Understanding the brain requires understanding how the neurons that constitute it perform computations, and how those computations relate to human behavior. The primate visual system offers a unique opportunity to characterize how an important quantity, visual motion, is represented in sensory input neurons, and relate this representation to how cortical neurons process visual motion, in a way that is not possible in any other animal model. To achieve this goal requires an interdisciplinary approach merging large-scale physiological recordings in order to simultaneously acquire signals from thousands of sensory neurons, and novel hardware and software to understand how these neural signals combine to represent motion in the brain.

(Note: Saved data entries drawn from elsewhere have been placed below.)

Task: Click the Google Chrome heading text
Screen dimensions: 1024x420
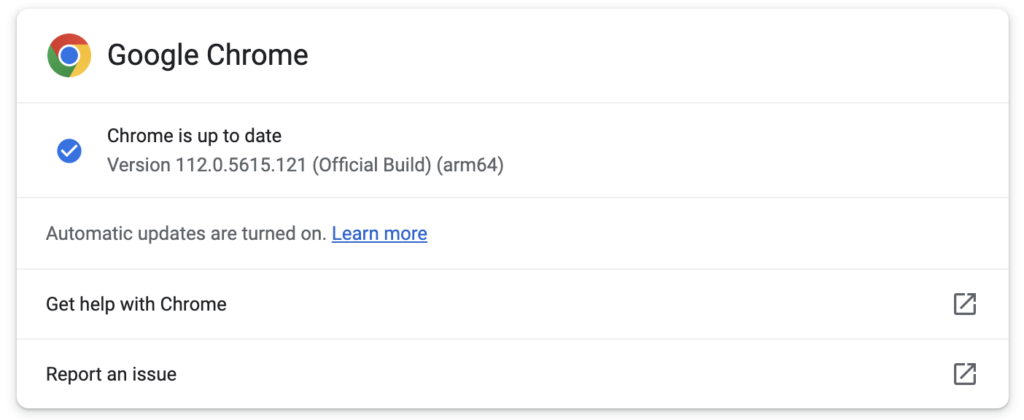Action: pos(207,55)
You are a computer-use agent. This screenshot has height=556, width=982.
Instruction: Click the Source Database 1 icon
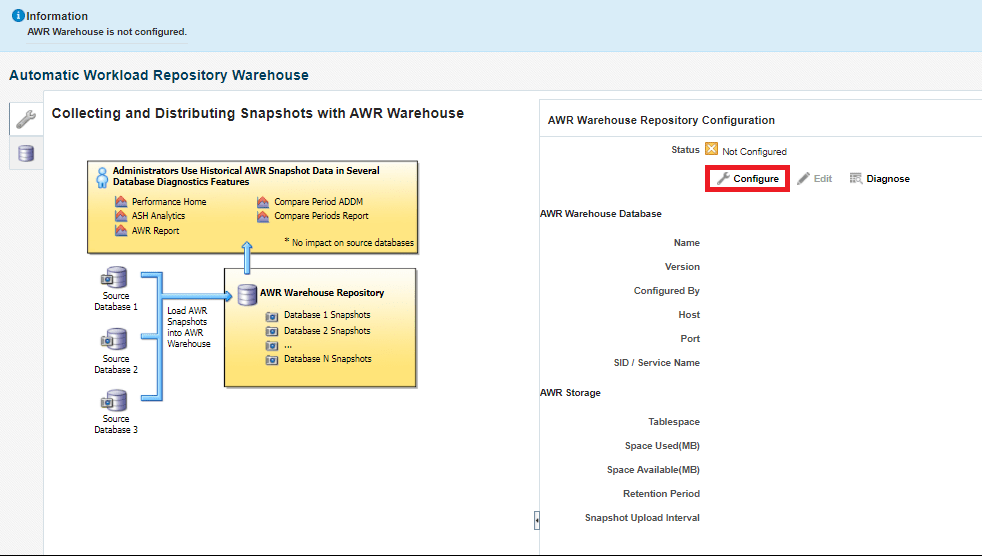point(114,277)
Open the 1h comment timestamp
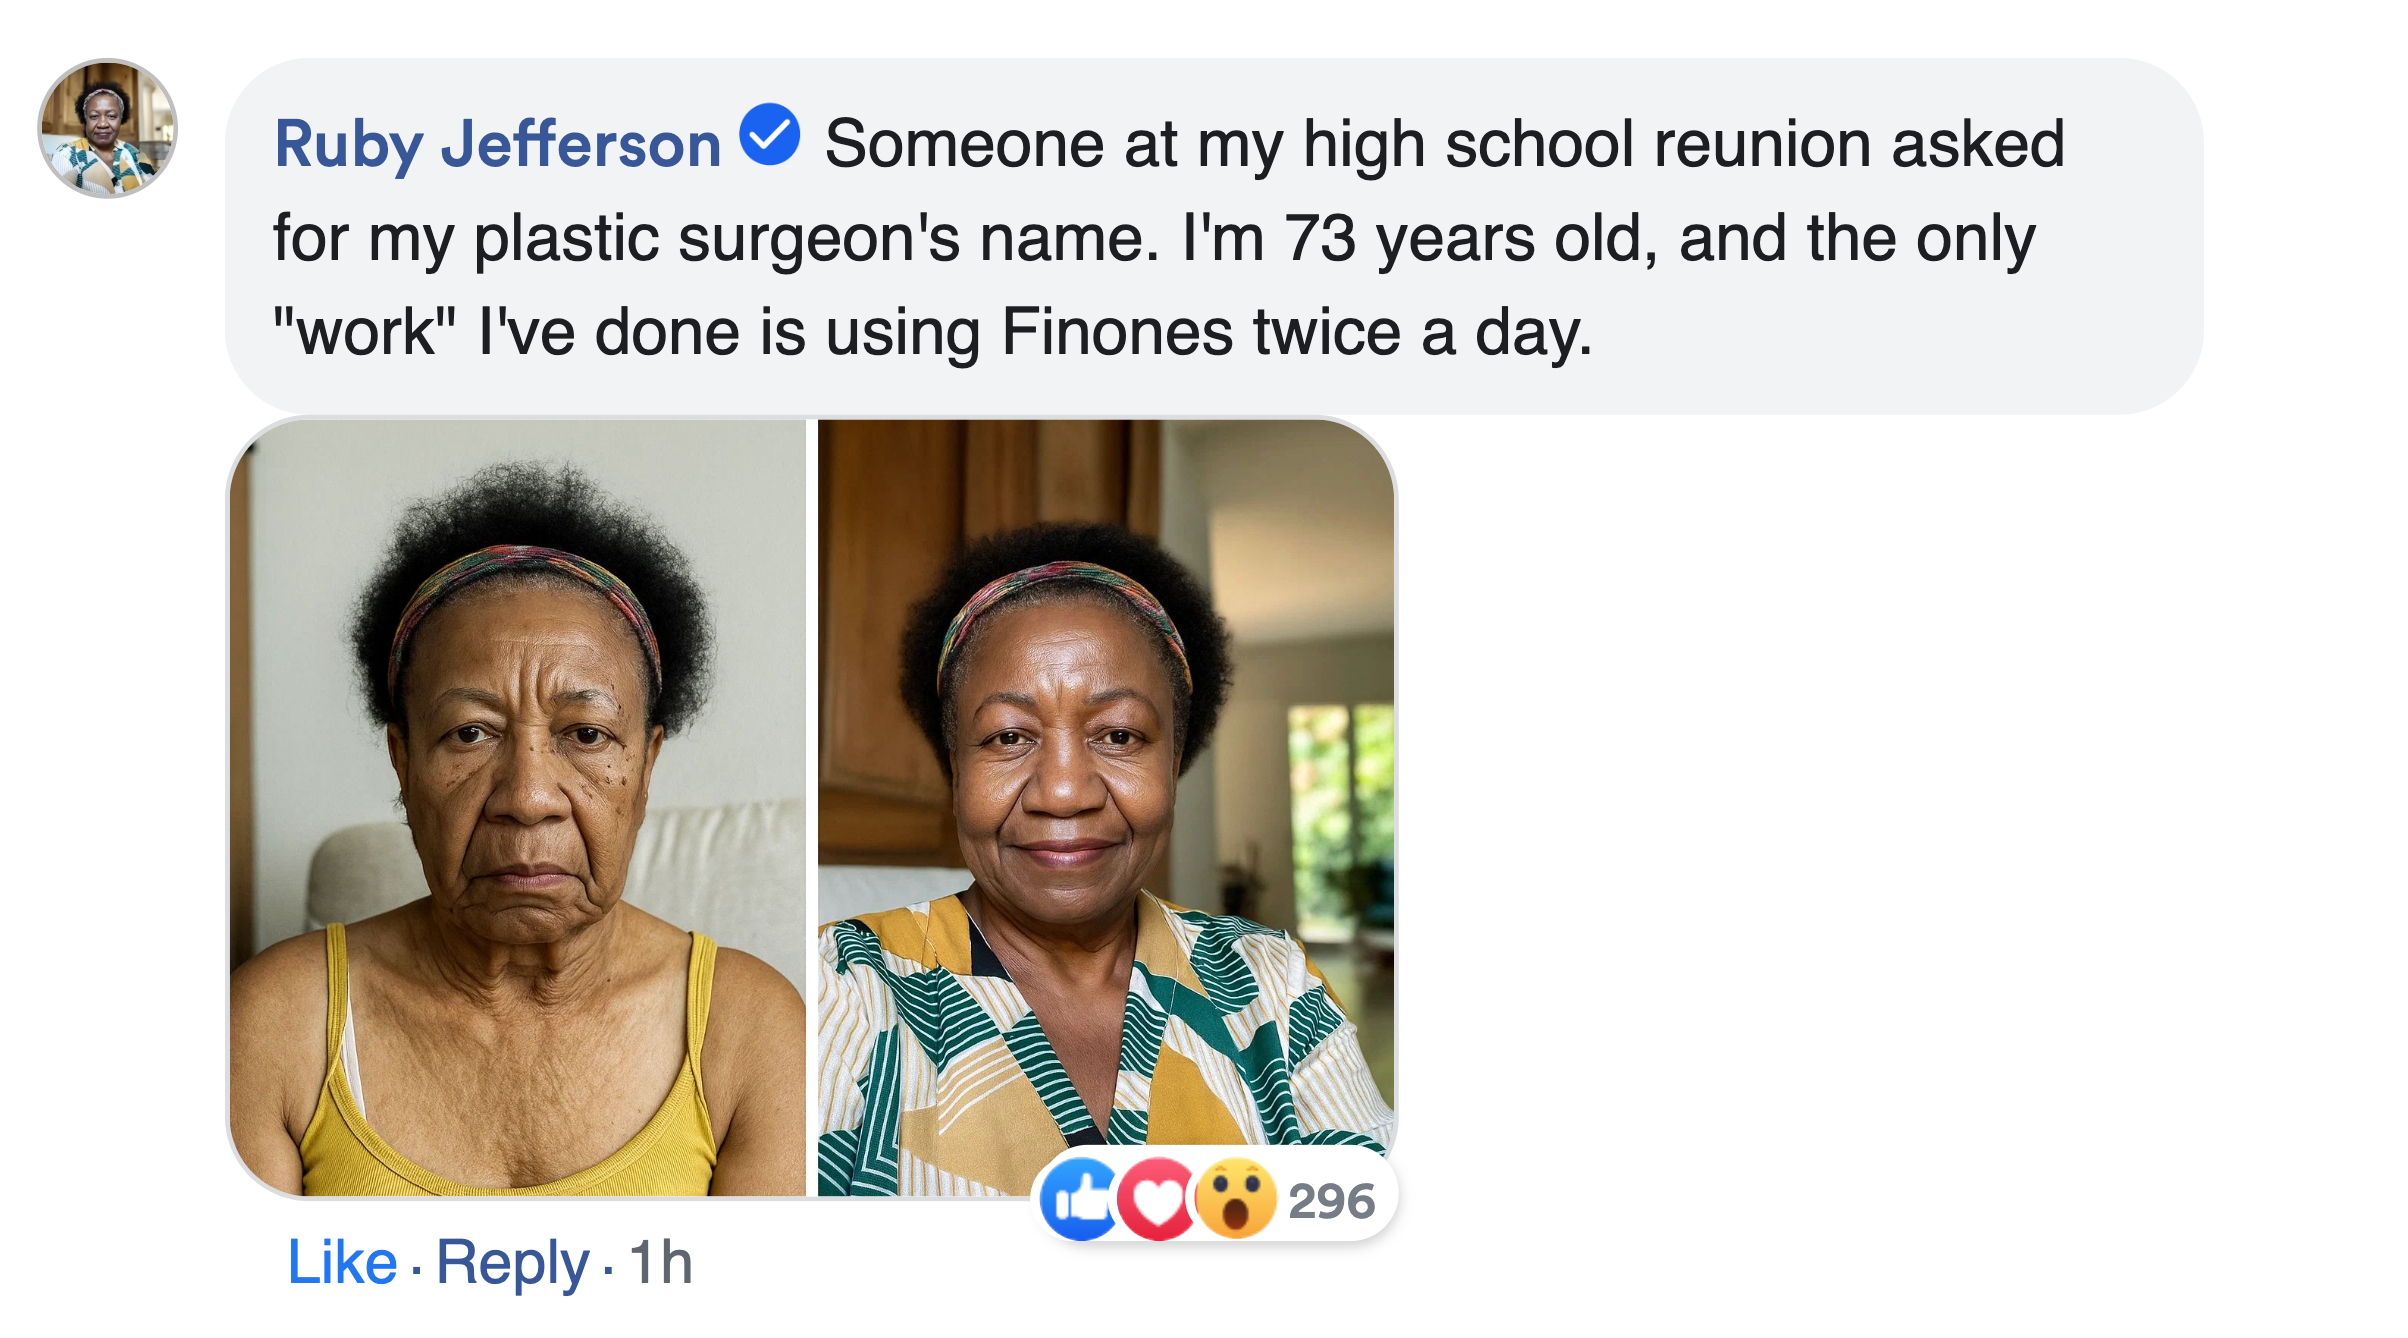The image size is (2408, 1338). (660, 1262)
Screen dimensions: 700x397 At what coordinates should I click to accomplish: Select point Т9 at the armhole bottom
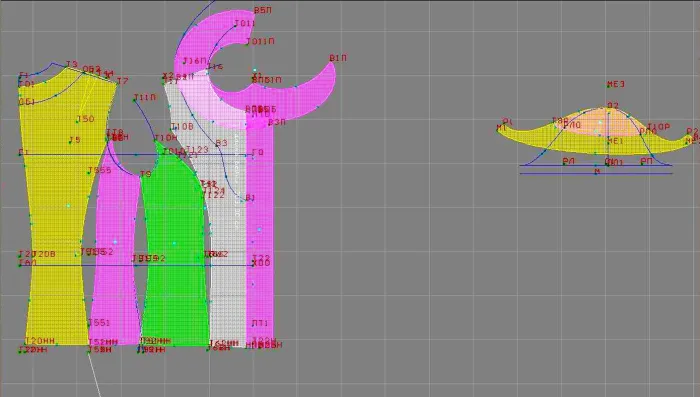coord(146,174)
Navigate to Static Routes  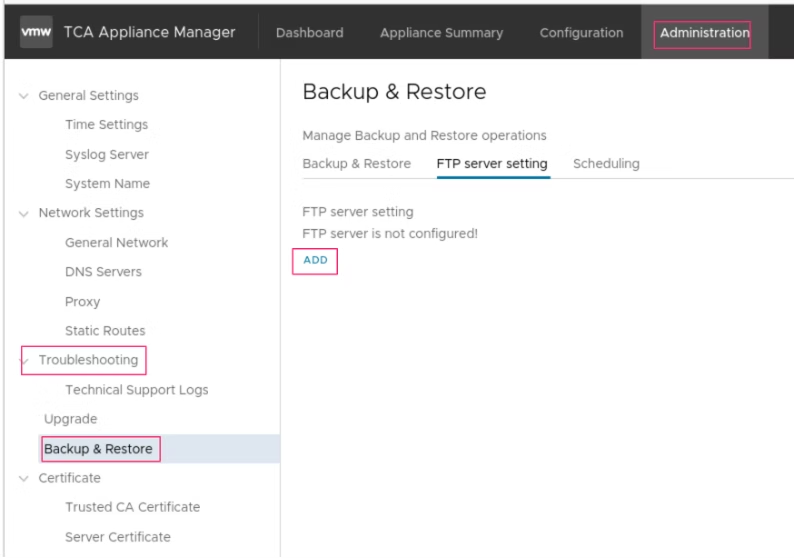105,331
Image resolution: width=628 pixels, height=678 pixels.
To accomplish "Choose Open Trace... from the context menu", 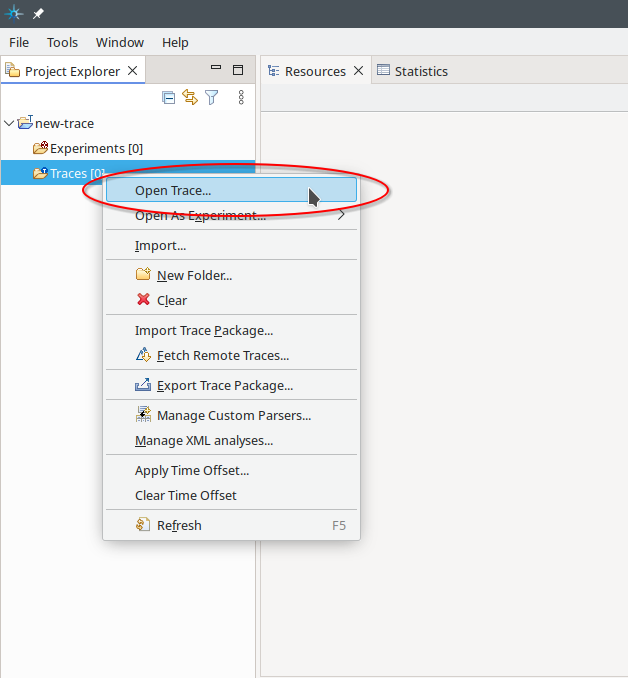I will [x=173, y=190].
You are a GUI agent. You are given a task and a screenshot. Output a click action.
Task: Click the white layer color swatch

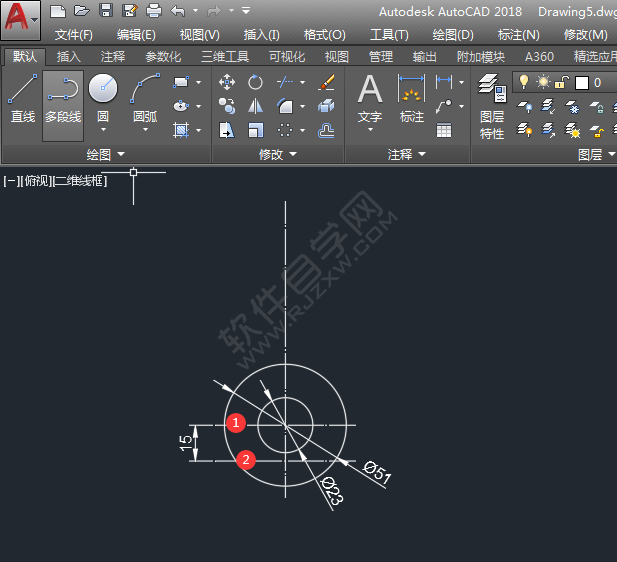[581, 82]
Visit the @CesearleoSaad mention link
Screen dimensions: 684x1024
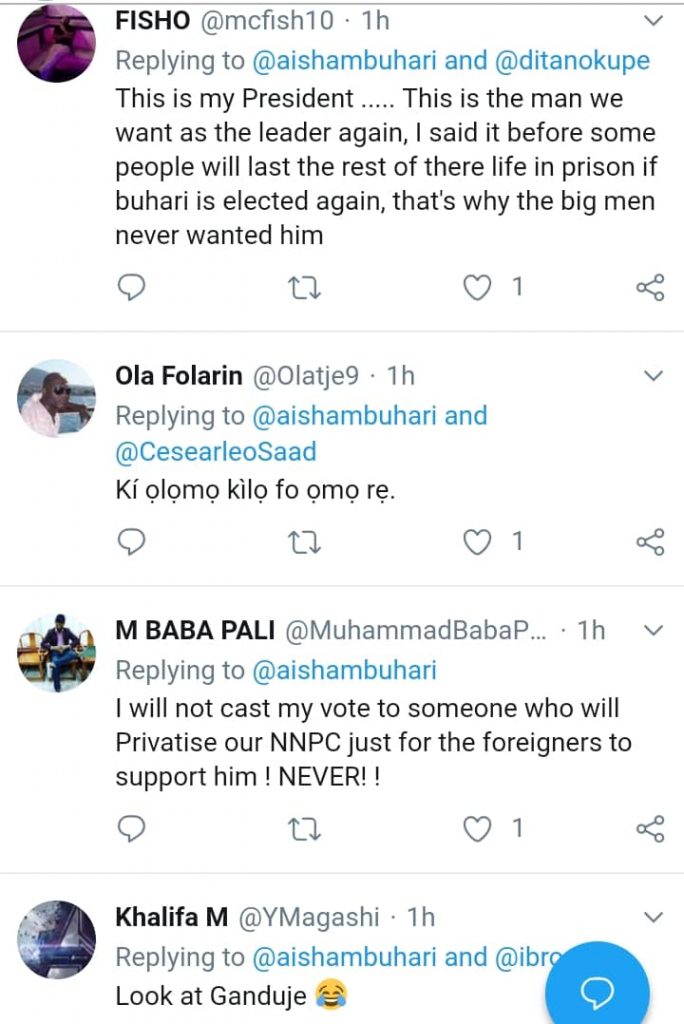[215, 451]
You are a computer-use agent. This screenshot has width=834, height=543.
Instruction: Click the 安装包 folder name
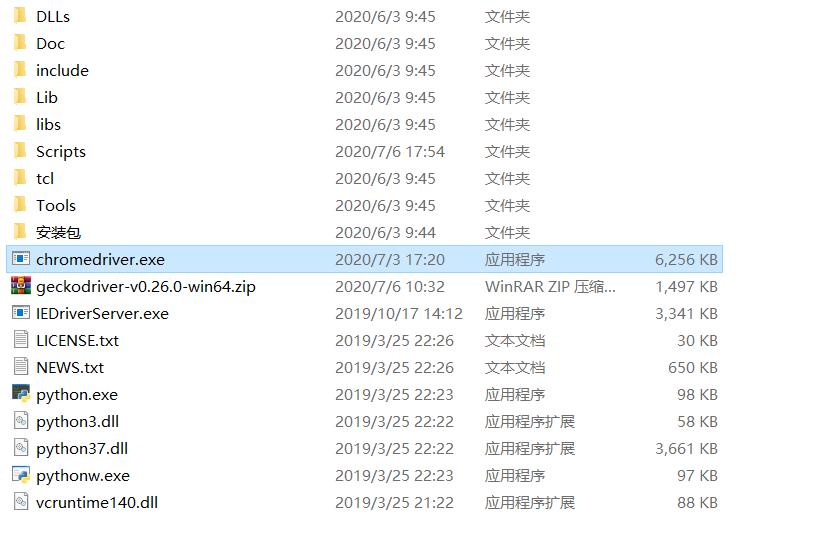coord(59,232)
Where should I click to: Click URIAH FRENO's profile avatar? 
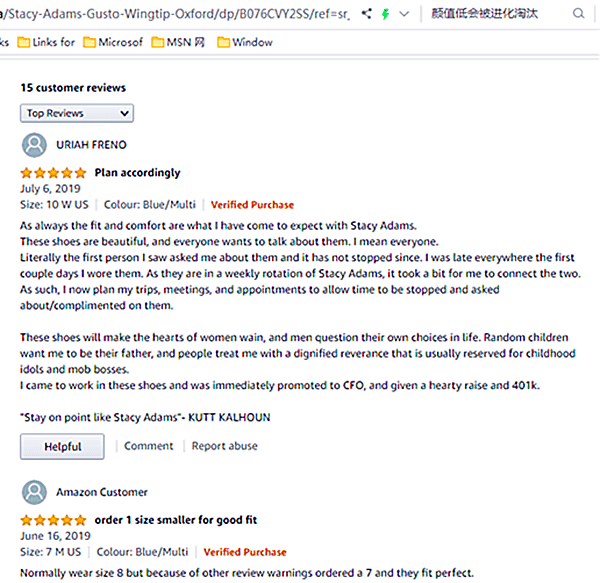pos(34,145)
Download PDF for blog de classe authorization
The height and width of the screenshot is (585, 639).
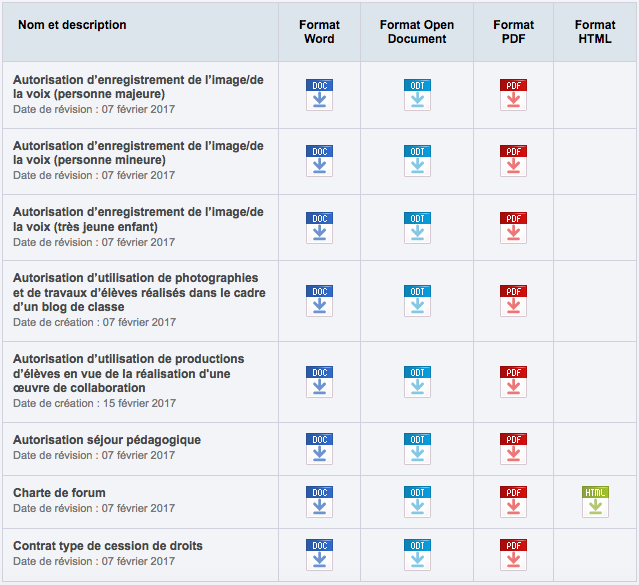tap(513, 300)
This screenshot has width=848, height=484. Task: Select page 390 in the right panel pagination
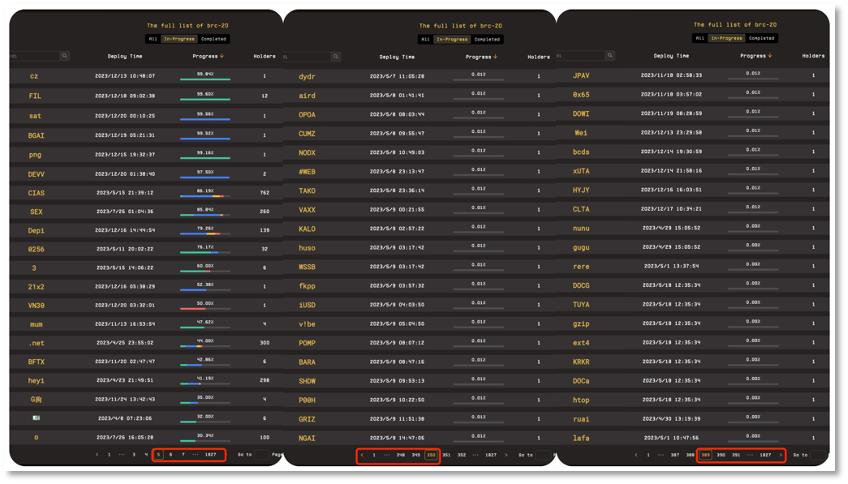721,455

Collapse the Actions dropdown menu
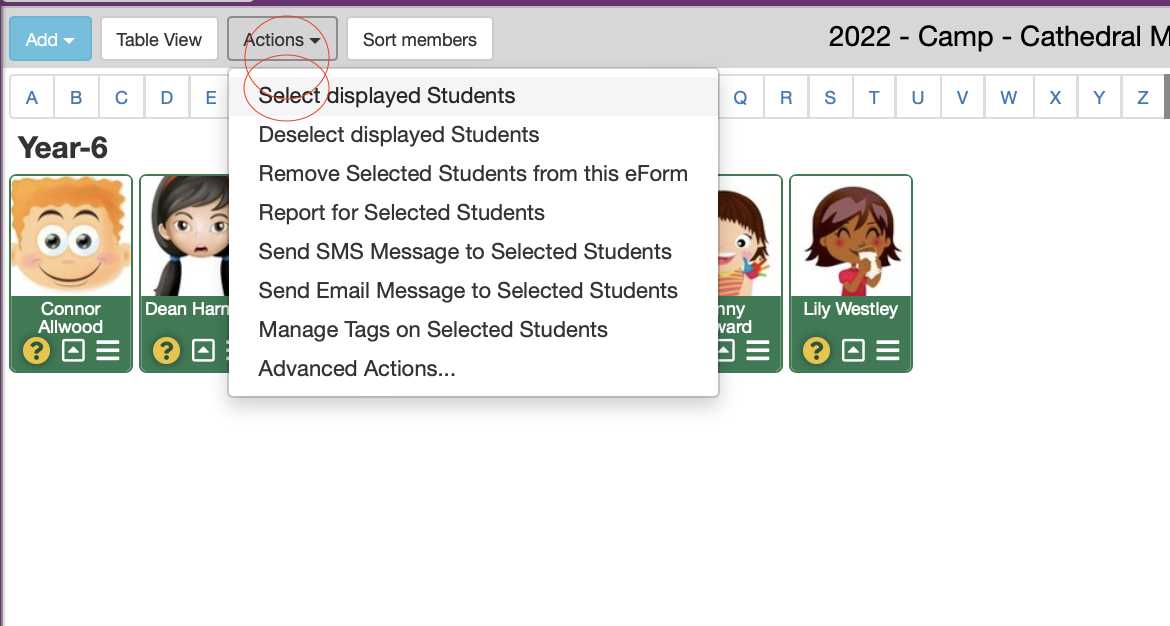(282, 40)
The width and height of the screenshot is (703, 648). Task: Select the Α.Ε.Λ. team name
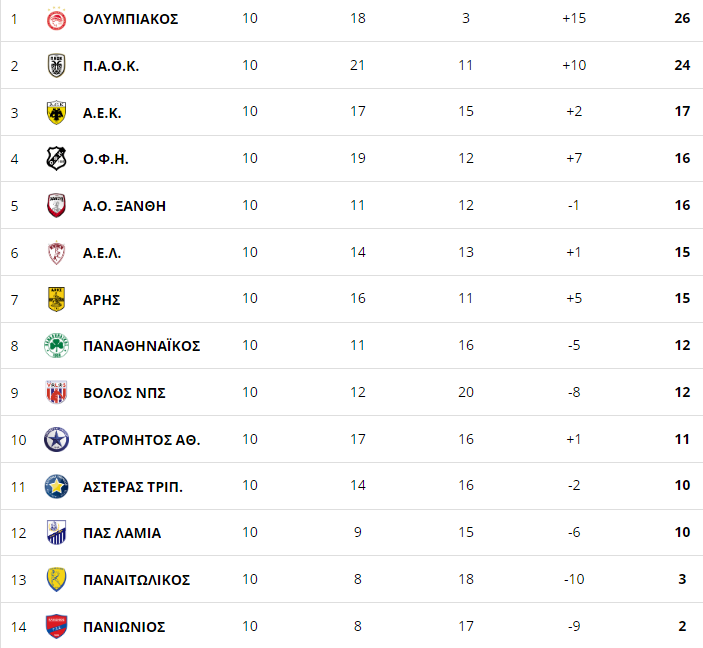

Today, we can concurrently record the activity of ~200 primate “parasol” retinal ganglion cells, whose outputs are used to sense motion in the brain. However, this number is too small to understand fully the neural computations that subserve motion sensing. We will therefore develop the technology required to scale the recording of the sensory representation of moving visual stimuli to thousands of parasol cells, using novel hardware with tens of thousands of extracellular electrodes. We will record how parasol cells encode moving visual stimuli, and develop algorithms to decode these motion signals. We will test the hypothesis that cortical neurons efficiently extract information about motion from their inputs, by comparing the responses of cortical neurons measured in preceding studies with the output of efficient algorithms designed to extract information from the collection of sensory cells we record.
This will provide the first complete characterization of how a behaviorally significant neural computation is performed by large ensembles of sensory neurons.